• [DIRECTIONS]
Exactly as written, print out each entry in the data, with no pictures.

• [DATA EXTRACT]

# # # # # # #

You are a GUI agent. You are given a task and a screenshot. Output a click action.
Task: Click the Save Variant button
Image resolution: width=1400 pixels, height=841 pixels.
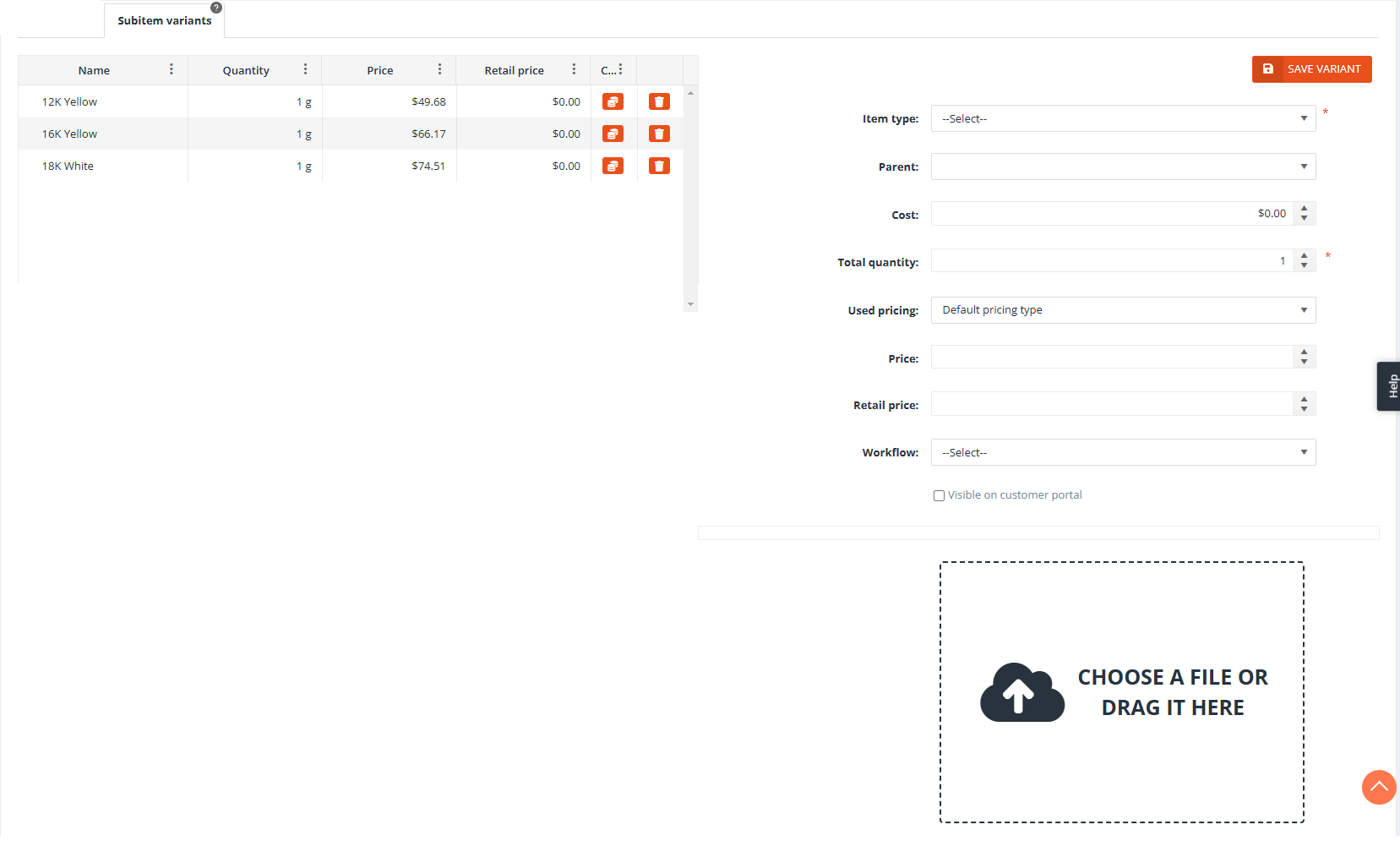coord(1311,69)
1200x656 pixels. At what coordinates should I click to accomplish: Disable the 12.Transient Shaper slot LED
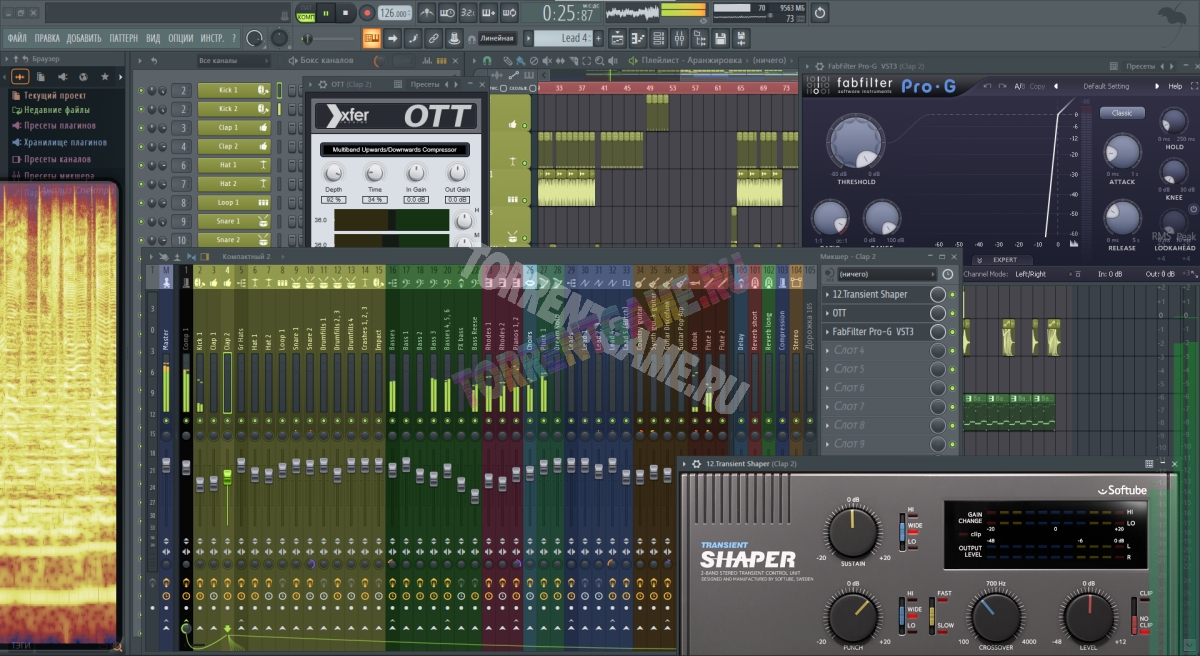[x=953, y=294]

# # # # # # #

• [REPLY]
You are a GUI agent. You are given a task and a screenshot. Output a click action.
Task: Click the Save Variant button
Image resolution: width=1400 pixels, height=841 pixels.
coord(1311,69)
1200x656 pixels. At what coordinates should I click to accomplish: Disable the 12.Transient Shaper slot LED
[x=953, y=294]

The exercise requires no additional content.